My So-Called Sex Life (How to Date, #1)(65)



I blow on it, wishing there were a way for Axel and me.

“What did you wish for?” he asks.

I already know it won’t come true, but I still don’t reveal my wishes. “I can’t tell you, but I can tell you what my fountain wish was.”

“Yeah? Does that mean it came true? It was my iron dick, right?” He’s trying to make me laugh, to keep the moment light, but I can tell he wants more from my wish.

I play with the neck of his shirt. “I wished to have a good trip, and I did. What about you? What was yours?”

He shakes his head. “It hasn’t come true, but I’m close. So damn close.”

“Tell me then?”

He just shrugs, noncommittal, and I hope to learn his wish someday. I hope, too, that it comes to pass.

Then he kisses me, and I taste both wistfulness and joy.





33





NO MORE WORDS


Hazel

Dinner is finished. Drinks are flowing. The train rumbles across the rolling hills of Germany as we travel deeper into the night on our way to Denmark. I finish the last of my chardonnay, but it’s my only glass this evening.

I don’t want to be tipsy or drunk on my final night on the train. I do want to be alone with Axel, but I also feel a little guilty for ditching our guests.

So we stay a little longer at the table in the dining car—now the liquor car.

The conversation with the group bends like the tracks, and eventually it turns once more to us.

“Have you thought about Noah and Lacey?” Jackie asks, bolder than she’s been before, determined.

I put on my best polite, happy face—this is a secret we need to keep. “We’ll see who catches Lacey’s eye.”

“When do you start writing?” Steven asks.

“After we return to New York,” Axel answers, and that makes me happy and sad at the same time.

“Are you looking forward to working together again?” Jackie asks, but before we can answer, she tilts her face. “You know, I don’t think I know this. How did you two even meet in the first place?”

It’s been so long. Axel’s been a part of my life since I became the person I always wanted to be.

Alecia jumps in with her own answer: “I bet you have a meet-cute like in a romance novel.”

I glance at Axel with a smirk. “Too bad we didn’t meet in an elevator,” I joke.

“That got stuck,” he adds.

“And then there would have been a power outage,” I say.

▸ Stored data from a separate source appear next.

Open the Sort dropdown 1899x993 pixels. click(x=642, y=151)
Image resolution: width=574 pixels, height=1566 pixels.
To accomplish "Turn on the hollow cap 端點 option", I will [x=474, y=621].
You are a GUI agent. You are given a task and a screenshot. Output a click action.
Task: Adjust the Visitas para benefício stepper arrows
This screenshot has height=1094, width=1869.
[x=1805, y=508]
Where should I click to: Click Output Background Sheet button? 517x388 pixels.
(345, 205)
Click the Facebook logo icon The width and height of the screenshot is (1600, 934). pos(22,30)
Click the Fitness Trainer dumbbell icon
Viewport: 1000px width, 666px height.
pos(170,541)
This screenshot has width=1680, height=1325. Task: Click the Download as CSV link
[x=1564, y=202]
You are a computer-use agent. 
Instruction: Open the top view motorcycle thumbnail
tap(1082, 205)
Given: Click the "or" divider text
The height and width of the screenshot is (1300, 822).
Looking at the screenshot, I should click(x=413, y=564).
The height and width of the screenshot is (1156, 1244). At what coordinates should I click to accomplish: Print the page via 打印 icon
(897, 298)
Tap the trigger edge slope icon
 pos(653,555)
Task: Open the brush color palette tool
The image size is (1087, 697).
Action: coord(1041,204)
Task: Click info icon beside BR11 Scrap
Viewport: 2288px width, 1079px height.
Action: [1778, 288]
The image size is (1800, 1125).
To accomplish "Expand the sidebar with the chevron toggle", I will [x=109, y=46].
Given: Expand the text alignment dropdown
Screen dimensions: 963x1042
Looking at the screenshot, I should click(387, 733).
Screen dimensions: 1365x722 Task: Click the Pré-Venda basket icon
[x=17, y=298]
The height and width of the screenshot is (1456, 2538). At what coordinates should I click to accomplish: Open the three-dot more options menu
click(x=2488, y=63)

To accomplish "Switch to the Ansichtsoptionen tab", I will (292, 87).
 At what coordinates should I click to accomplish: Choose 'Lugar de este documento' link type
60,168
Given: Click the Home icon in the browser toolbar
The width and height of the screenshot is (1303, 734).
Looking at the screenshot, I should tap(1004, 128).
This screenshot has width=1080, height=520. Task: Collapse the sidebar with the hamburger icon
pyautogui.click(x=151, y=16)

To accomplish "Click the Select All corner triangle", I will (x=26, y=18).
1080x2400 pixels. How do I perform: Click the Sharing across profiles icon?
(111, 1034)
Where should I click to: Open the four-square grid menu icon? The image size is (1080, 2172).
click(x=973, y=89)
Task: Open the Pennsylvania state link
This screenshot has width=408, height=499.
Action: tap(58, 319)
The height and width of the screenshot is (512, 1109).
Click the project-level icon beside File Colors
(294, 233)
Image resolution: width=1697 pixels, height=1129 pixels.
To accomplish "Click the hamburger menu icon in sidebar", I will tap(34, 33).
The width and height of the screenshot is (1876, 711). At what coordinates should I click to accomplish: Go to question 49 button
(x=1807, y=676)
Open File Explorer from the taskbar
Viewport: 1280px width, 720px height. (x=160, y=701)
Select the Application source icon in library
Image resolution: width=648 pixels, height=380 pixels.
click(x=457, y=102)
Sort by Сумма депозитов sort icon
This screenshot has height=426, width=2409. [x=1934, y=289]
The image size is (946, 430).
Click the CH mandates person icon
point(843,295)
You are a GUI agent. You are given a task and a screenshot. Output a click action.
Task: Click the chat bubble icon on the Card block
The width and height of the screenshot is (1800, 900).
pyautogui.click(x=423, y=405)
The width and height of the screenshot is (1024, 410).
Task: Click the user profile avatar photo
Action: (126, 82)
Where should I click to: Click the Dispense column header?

“And I’d have had to single-handedly climb out the top of the elevator shaft to save the building.”

Nice finish, I mouth, then I start a new made-up meet-cute. “Or at an ice-skating rink, where you bumped into me skating.”

“Naturally, you were wearing a cute hat,” he says in a too-charming tone.

“You caught me before I fell,” I say the same way.

“But then you sliced my shin open with the blade,” he says, his voice growing darker, matching the shift in our fable.

“You stifled a groan, but when you spotted a man with dead eyes in the back of the rink slinking off, you quickly scooped me up and got me out of harm’s way.”

He shakes his head, sighing all over-the-top. “Too bad we didn’t meet in an art gallery when you were trying to steal a painting that I was trying to retrieve.”

My eyes brighten. My whole soul does too. “And then we spent the entire four hundred pages in a cat-and-mouse game, falling for each other but working toward opposing goals.”

Wow, that hits close to reality.

Too close?

I don’t even know anymore, but soon, it’s like no one else is here as we write our mash-up meet-cutes, marrying our two genres and making up a whole new starting point for us.

After a final scenario involving a picnic then a chase on a motorcycle, Jackie claps, and Maria bows, and Steven lifts a glass.

“But what’s the real story?” Uma the Redheaded College Girl asks pointedly.

The truth? It’s simple and not exciting.

“We met in a coffee shop,” I admit. “I was there with TJ, writing with him, but when he stepped out to take a call, I looked around and saw Axel a few tables over, tapping away on his laptop. His leather jacket was on the back of the seat, he ran a hand through his hair, and he concentrated so fiercely on the screen that I knew. I just knew. Still, I asked him if he was a writer and said I was one too.”

“What did you think when she talked to you?” Alecia asks.

“I thought…what a nosy writer,” he deadpans.

I slug his shoulder.

He straightens. “Fine, fine. I thought…” His mouth is soft, his eyes warm, as he finishes, “she was interesting.”

Uma snorts. “Bullshit. You had a crush on her.”

For a second, Axel goes still next to me. Uncomfortably still.

She can’t be right? Axel didn’t have a crush on me then, nor has he ever. He set me up with Max, for all intents and purposes. He was only ever attracted to me. That’s not the same as a crush. Not the same. Not at all.

But the car remains silent. The only sound is the chug of the train, the rattle of the wheels.

“Of course he didn’t,” I say lightly. Someone has to break the heavy silence. “We became friends then.”